--- Start of PROVIDED ENTRIES ---

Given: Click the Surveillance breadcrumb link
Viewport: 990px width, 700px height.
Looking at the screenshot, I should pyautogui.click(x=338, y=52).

--- End of PROVIDED ENTRIES ---
--- Start of PROVIDED ENTRIES ---

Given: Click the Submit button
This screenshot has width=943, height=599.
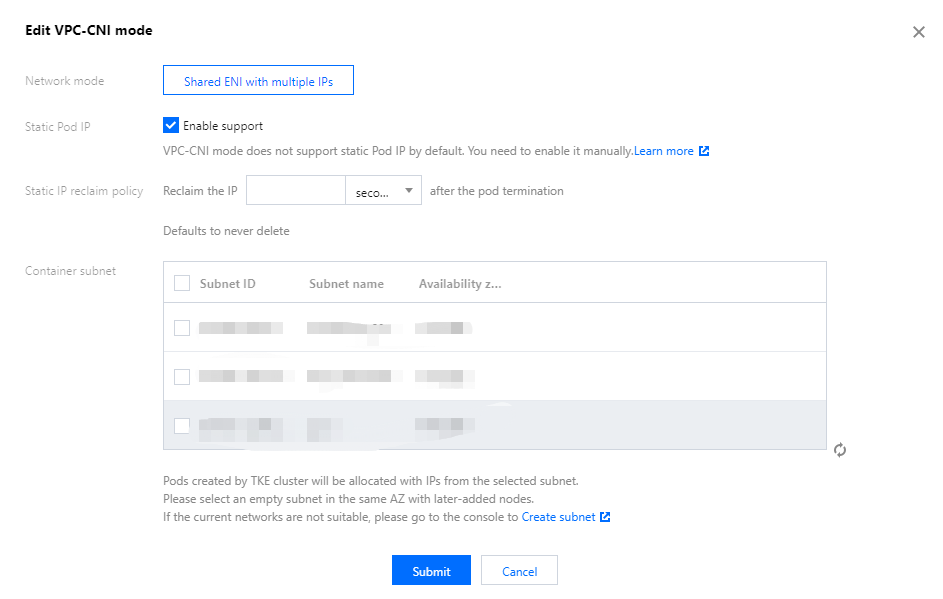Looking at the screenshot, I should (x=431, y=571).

--- End of PROVIDED ENTRIES ---
--- Start of PROVIDED ENTRIES ---

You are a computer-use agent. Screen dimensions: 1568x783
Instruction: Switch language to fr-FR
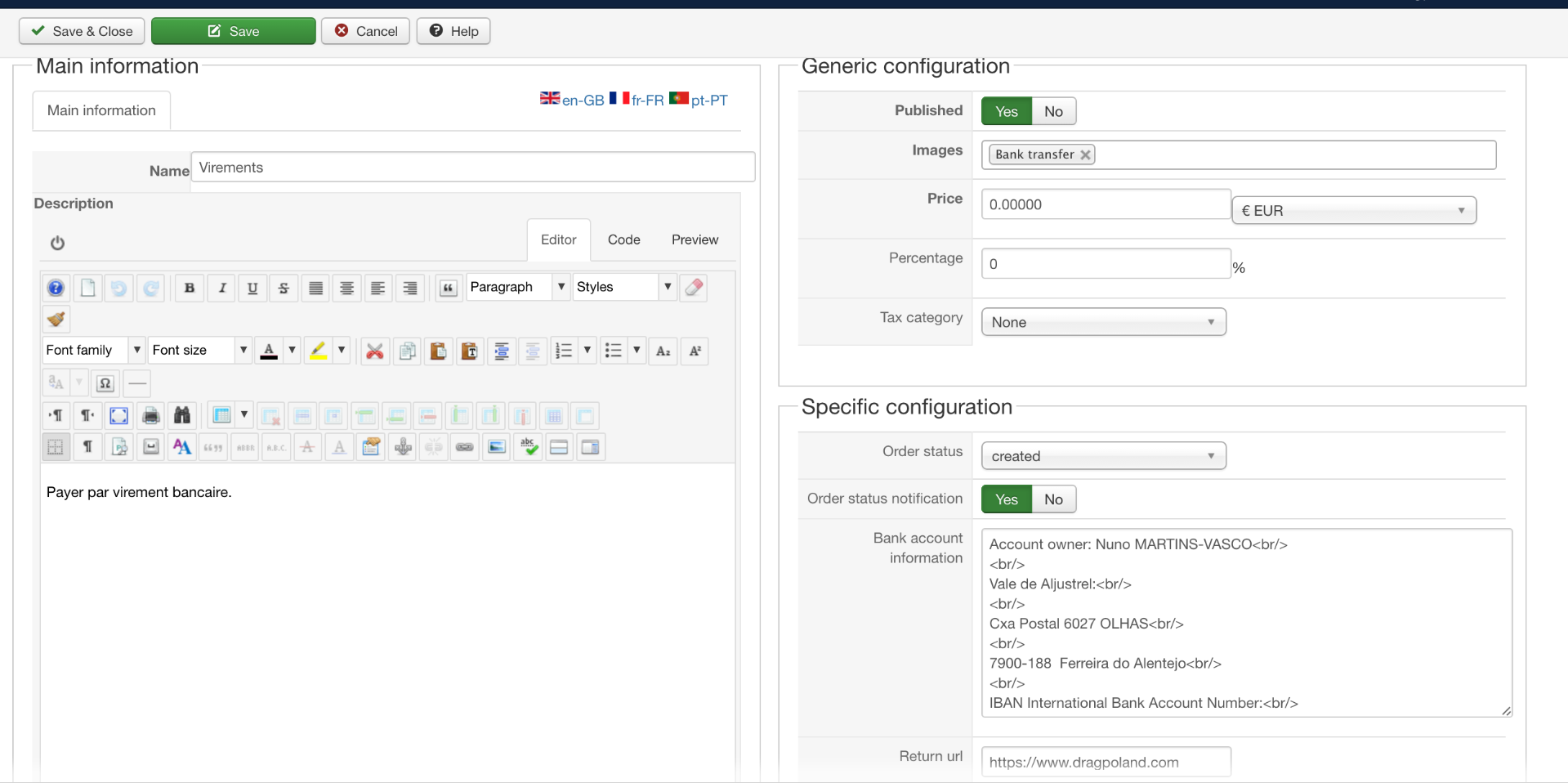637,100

--- End of PROVIDED ENTRIES ---

> GIVEN EXERCISE:
Copy the data from the line containing "Given: Click the Surveillance breadcrumb link" through the line containing "should pyautogui.click(x=338, y=52).", reproducing each line unchanged.

> THE SOLUTION:
Given: Click the Surveillance breadcrumb link
Viewport: 990px width, 700px height.
Looking at the screenshot, I should pyautogui.click(x=338, y=52).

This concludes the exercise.